Selected passage
....................

April 20, 2024, 22:15

Kathryn Scanlan’s Violent Compression

Kathryn Scanlan’s Violent Compression

When I was a child, my grandmother and I played a game that involved walking around her neighborhood pretending to be aliens, from a planet called Algernon, trying to discern the nature of every object we saw. That garden hose? It was a snake that spewed poisonous tears from its rusty mouth. Those tree roots? They were the knobby fingers of a giant sleeping under the sidewalk.

Nothing has brought back the thrill of these walks—the pleasures of excavating strangeness from banality—as sharply as reading the prose of Kathryn Scanlan, who describes a suburban home and its back-yard playhouse as “two of the same animal, large and small, grown and juvenile,” or an ordinary tart as a wild creature at rest: “The thing I’ve made is resting. It has a powder I don’t like to disturb, but I cut it apart and set it between us.” The “thing” and its eerie pronouns, the casual violence of its dissection, the lurking beast-baby of a playhouse—all these turns of phrase are saturated by the quiet menace that Scanlan brings to her estranging evocations of daily life. Scanlan makes art about ordinary living—ordinary people, ordinary days, ordinary events—by distorting it: she distorts narrative arcs by alighting on jagged arrangements of anecdotes, distorts her descriptions with unsettling comparisons, and distorts time by stretching it like taffy or compressing it into searing instants. Her work traffics in moments and lifetimes, but rarely in the in-between units (days, weeks, years) that compose most narratives.

....................

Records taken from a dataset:
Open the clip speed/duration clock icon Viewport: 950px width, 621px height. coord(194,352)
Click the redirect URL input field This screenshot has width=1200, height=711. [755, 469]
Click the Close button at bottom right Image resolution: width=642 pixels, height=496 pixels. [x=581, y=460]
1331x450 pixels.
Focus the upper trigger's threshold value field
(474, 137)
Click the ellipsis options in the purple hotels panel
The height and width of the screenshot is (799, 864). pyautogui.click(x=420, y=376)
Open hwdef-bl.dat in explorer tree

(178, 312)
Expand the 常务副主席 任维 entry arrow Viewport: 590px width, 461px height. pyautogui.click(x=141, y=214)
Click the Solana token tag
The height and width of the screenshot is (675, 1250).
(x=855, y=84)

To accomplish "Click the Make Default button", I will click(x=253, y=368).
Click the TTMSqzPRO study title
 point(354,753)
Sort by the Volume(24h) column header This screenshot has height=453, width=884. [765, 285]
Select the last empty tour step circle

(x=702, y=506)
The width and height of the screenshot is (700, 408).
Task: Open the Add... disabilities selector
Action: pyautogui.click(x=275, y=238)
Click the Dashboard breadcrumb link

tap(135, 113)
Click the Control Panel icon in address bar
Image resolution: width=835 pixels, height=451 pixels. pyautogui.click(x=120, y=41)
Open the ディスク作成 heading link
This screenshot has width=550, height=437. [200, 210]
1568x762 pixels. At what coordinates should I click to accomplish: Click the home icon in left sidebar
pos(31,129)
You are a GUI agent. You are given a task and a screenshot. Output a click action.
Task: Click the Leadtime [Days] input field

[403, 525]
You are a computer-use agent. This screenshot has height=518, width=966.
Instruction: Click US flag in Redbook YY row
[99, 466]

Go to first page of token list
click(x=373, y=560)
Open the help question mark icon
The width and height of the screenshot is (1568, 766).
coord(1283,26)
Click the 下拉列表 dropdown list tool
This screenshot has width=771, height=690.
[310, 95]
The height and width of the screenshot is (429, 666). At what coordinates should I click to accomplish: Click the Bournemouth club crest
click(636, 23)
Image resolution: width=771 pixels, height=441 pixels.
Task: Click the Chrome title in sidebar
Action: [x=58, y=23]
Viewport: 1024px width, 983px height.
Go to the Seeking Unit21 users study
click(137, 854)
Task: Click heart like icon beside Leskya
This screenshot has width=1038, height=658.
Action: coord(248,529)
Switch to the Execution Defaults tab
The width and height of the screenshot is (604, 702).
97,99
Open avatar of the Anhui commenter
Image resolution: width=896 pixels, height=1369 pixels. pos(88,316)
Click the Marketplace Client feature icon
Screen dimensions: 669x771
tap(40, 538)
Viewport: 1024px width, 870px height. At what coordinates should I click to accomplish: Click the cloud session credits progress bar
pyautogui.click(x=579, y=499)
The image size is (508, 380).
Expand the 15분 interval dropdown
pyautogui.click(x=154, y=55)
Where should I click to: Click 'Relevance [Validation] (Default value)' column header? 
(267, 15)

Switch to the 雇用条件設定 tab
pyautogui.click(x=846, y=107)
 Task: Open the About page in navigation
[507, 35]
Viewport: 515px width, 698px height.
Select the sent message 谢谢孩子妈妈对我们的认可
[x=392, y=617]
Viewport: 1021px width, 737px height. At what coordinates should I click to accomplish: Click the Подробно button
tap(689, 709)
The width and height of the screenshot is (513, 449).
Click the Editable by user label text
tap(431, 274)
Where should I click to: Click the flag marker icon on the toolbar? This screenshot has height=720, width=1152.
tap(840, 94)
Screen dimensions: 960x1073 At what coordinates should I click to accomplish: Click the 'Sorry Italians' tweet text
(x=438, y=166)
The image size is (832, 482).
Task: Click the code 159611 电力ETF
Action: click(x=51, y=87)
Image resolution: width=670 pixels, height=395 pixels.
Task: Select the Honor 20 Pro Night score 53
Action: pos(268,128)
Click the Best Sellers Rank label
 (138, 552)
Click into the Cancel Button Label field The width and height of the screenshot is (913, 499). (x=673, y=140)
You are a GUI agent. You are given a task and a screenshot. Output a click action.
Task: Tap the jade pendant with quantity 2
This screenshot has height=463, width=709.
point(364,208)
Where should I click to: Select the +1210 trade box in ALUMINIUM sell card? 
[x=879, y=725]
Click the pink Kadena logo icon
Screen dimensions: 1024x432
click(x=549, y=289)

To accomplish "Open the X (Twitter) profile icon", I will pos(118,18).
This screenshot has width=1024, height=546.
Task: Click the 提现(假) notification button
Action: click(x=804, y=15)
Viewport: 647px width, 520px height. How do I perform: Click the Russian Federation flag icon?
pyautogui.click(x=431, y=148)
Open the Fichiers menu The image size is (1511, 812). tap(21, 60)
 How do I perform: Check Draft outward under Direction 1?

....................

Problems to work on
**a)** Reproduce the passage of the Kathryn Scanlan essay starting with "April 20, 2024, 22:15" and going on through "under the sidewalk.".
**b)** In the Kathryn Scanlan essay, what was the name of the planet the grandmother and child pretended to come from?
**c)** Carry the Kathryn Scanlan essay forward from the point where it stops.

Answers to the tasks
**a)**
April 20, 2024, 22:15

Kathryn Scanlan’s Violent Compression

Kathryn Scanlan’s Violent Compression

When I was a child, my grandmother and I played a game that involved walking around her neighborhood pretending to be aliens, from a planet called Algernon, trying to discern the nature of every object we saw. That garden hose? It was a snake that spewed poisonous tears from its rusty mouth. Those tree roots? They were the knobby fingers of a giant sleeping under the sidewalk.

**b)** Algernon

**c)**
Scanlan’s books are hard to slot into traditional genre categories. Her début, “Aug 9-Fog,” which appeared in 2019, consists of fragments whittled from a diary that Scanlan found at an estate sale. It recounts a year in the life of an eighty-six-year-old woman in rural Illinois, seasons spent tending a home and nursing a dying husband: “He called. Not so good. Bleeding again. Trying to knit pincushion.” The next year, Scanlan published a collection, “The Dominant Animal,” that shrank the short story to its barest bones: forty stories in just a hundred and forty pages. These narrative shards lay bare the menace and desperation lurking inside mundane moments: a boy sticking his hand between his cousin’s legs; a constipated boyfriend trying to eat enough salami to “force it out”; a daughter bending to pick up her mother’s stray white hairs after the overdue installation of an air-conditioner. (“It couldn’t help her because she was dead.”) Animals are everywhere—as mysteries, nuisances, accomplices—but the human characters, as the book’s title suggests, are the most animal of all. The stories are wry, startling, and feral, full of malice and hunger, where “Aug 9-Fog” is full of pragmatism, curiosity, and quiet engines of domestic wonder.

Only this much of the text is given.